SCÈNE III.
CRÉON, POLLUX, CLÉONE.
CRÉON.
Que font nos deux amants, Cléone?
CLÉONE.
La princesse[1127],
Seigneur, près de Jason reprend son allégresse;
Et ce qui sert beaucoup à son contentement,1115
C'est de voir que Médée est sans ressentiment.
CRÉON.
Et quel Dieu si propice a calmé son courage?
CLÉONE.
Jason, et ses enfants, qu'elle vous laisse en gage.
La grâce que pour eux Madame obtient de vous
A calmé les transports de son esprit jaloux.1120
Le plus riche présent qui fût en sa puissance
A ses[1128] remercîments joint sa reconnoissance.

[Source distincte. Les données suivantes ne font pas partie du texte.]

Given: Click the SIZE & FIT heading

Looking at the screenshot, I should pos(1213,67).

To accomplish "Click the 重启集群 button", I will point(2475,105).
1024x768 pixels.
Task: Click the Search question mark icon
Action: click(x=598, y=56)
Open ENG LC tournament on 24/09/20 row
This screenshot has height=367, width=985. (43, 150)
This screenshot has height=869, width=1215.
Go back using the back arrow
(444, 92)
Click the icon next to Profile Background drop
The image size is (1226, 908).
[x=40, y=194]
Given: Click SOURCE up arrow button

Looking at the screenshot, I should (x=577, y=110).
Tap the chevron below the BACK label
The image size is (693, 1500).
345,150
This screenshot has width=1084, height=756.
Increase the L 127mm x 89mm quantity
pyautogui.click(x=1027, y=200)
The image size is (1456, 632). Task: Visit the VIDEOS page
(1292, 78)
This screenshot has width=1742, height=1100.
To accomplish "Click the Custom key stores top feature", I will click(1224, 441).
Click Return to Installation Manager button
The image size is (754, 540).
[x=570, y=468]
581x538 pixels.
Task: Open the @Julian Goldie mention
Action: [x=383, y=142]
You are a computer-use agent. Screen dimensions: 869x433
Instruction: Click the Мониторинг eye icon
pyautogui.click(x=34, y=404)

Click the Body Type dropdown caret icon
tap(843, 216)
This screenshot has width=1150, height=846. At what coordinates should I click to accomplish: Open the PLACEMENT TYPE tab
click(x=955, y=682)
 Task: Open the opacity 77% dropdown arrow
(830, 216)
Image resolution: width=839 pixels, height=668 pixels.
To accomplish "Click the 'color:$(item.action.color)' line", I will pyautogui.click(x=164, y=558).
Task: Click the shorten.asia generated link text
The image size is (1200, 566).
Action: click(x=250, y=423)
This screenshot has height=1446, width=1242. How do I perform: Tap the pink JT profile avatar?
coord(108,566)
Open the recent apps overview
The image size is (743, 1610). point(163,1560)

Sa robe sans pareille, et sur qui nous voyons
Du Soleil son aïeul briller mille rayons,
Que la princesse même avoit tant souhaitée,1125
Par ces petits héros lui vient d'être apportée[1129],
Et fait voir clairement les merveilleux effets
Qu'en un cœur irrité produisent les bienfaits.
CRÉON.
Eh bien, qu'en dites-vous? Qu'avons-nous plus à craindre?
POLLUX.
Si vous ne craignez rien, que je vous trouve à plaindre!
CRÉON.
Un si rare présent montre un esprit remis.
POLLUX.
J'eus toujours pour suspects les dons des ennemis[1130]:
Ils font assez souvent ce que n'ont pu leurs armes.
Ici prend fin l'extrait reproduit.